Come non parlare però della Francia e dei suoi vitigni autoctoni. Il Gamay conosciuto per essere il vitigno principe nella produzione del Beaujolais, vino prodotto nell‘omonima regione della Francia orientale.

Una zona che sta riemergendo a grande velocità negli ultimi anni è la Georgia e i suoi vini. Anche qui alcuni vitigni ci danno vini che parlano di territorio: il Saperavi, Rkatsiteli, Kisi.

Questi esempi dimostrano la vastità della diversità dei vitigni autoctoni e come ciascuno contribuisca in modo distintivo alla produzione vinicola locale. Valorizzare e promuovere questi vitigni non solo preserva la tradizione, ma offre anche esperienze di degustazione uniche che riflettono le caratteristiche specifiche di ogni regione.

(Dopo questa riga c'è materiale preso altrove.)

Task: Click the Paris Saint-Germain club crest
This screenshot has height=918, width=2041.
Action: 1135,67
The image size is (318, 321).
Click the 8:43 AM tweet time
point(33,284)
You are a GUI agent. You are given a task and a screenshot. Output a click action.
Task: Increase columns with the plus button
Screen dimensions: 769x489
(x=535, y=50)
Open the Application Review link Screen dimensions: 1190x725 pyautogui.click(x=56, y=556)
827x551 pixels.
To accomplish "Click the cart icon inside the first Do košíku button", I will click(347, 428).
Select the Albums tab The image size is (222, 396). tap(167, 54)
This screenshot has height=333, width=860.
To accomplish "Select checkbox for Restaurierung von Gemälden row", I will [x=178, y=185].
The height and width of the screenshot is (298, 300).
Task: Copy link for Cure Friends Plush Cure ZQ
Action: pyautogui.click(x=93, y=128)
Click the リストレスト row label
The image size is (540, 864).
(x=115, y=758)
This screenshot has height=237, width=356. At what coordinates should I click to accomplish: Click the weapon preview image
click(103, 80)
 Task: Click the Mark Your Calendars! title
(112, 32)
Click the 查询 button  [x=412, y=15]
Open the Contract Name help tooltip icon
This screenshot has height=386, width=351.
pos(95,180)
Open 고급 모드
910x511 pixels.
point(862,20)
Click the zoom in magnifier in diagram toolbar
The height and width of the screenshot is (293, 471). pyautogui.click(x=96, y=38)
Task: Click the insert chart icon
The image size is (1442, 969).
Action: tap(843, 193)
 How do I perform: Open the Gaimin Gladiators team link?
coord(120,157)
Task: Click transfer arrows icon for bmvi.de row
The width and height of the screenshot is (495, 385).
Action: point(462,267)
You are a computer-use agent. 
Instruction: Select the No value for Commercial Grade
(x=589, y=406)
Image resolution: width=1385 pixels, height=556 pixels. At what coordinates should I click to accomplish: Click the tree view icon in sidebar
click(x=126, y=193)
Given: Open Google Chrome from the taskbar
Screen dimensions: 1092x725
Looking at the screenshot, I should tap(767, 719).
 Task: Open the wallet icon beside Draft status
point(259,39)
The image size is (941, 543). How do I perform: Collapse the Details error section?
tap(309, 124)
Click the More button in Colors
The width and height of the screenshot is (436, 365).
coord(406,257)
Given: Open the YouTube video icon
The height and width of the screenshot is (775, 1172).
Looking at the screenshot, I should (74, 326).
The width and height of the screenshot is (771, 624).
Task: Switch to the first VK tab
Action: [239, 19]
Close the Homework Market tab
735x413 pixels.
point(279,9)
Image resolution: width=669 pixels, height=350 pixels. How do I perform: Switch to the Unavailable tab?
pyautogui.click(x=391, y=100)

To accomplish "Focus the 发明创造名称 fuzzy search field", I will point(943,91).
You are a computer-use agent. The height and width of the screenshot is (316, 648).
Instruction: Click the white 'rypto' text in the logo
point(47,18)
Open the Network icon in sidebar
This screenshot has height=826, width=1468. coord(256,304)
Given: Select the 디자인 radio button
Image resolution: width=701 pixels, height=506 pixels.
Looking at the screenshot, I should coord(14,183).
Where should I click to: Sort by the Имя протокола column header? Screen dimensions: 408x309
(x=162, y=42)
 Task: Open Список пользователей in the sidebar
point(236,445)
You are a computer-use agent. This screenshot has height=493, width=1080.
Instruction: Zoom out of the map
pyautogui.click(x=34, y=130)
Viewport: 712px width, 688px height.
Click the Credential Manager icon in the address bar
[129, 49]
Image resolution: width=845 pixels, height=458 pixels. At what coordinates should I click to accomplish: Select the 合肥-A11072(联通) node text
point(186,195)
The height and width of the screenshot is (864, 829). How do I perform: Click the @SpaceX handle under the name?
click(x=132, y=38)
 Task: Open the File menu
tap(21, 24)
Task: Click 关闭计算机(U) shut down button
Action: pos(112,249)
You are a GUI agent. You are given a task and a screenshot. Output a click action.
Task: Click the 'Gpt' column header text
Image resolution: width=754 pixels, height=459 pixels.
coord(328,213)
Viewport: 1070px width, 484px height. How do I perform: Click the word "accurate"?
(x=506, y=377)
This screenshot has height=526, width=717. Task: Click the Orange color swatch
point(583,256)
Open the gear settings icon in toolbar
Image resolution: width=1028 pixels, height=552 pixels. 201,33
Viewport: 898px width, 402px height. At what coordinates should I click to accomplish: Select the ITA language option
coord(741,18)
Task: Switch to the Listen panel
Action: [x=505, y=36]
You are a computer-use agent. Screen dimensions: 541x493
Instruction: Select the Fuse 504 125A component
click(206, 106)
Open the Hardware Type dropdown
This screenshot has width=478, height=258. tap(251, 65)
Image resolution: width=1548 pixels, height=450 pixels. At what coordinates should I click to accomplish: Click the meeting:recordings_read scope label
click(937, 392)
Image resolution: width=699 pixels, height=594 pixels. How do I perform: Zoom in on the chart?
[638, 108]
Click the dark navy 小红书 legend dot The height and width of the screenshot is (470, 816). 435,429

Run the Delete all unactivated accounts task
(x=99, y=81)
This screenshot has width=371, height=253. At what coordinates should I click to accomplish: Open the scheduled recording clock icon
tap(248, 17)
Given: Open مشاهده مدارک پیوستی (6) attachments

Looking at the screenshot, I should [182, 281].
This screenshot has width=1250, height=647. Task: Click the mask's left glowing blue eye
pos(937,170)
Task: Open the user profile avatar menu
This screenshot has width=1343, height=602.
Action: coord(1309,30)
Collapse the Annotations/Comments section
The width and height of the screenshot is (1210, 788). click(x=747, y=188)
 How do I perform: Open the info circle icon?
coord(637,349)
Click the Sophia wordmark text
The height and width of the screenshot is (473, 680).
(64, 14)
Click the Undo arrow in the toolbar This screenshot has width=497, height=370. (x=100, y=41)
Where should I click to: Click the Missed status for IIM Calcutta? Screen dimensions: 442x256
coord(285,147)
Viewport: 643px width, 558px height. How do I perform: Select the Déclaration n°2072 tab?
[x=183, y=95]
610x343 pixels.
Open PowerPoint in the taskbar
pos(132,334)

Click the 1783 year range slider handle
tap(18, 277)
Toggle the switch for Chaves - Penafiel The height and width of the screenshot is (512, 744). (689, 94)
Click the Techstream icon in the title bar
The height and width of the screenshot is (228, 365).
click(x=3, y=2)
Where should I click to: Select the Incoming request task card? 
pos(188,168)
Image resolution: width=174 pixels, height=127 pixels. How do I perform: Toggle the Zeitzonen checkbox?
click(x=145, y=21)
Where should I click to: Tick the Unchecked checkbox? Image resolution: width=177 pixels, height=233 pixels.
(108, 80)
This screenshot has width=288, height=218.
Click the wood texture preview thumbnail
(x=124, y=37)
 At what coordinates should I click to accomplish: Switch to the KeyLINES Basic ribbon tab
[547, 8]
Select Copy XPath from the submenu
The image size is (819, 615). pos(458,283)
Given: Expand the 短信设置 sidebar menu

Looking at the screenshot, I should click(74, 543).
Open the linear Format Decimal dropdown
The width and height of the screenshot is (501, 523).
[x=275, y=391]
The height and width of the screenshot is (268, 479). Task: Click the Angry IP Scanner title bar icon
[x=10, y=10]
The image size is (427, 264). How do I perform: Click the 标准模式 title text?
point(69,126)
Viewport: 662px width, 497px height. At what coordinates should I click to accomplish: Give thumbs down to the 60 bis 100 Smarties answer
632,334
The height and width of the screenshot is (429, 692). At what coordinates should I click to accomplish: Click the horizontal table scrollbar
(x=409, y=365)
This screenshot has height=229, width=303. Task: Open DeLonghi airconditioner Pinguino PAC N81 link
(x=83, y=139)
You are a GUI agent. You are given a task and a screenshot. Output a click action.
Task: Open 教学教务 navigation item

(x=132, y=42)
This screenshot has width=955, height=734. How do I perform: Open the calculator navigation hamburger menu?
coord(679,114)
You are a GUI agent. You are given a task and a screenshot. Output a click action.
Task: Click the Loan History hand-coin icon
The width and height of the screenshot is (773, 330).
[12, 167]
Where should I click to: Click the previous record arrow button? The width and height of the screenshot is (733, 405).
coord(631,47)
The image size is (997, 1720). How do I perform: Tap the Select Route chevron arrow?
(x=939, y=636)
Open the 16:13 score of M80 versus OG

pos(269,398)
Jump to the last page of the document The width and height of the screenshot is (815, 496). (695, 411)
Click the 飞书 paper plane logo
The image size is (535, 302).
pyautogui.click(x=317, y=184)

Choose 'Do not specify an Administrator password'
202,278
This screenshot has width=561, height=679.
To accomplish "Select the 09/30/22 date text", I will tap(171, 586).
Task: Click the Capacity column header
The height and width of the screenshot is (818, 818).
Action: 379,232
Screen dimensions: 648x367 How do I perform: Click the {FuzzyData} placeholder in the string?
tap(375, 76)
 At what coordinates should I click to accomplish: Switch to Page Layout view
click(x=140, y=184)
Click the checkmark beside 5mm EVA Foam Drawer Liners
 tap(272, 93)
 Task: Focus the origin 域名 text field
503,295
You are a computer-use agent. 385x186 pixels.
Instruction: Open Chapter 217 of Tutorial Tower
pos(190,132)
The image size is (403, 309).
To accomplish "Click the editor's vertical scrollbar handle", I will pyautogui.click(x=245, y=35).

La diversità di profili di gusto, aromi e caratteristiche organolettiche permettono a tutti noi di esplorare e apprezzare la ricchezza delle tradizioni vinicole. Possiamo perciò dire che non si finisce mai di scoprire e apprezzare i vitigni autoctoni, siano essi italiani o proveniente da qualsiasi parte del mondo.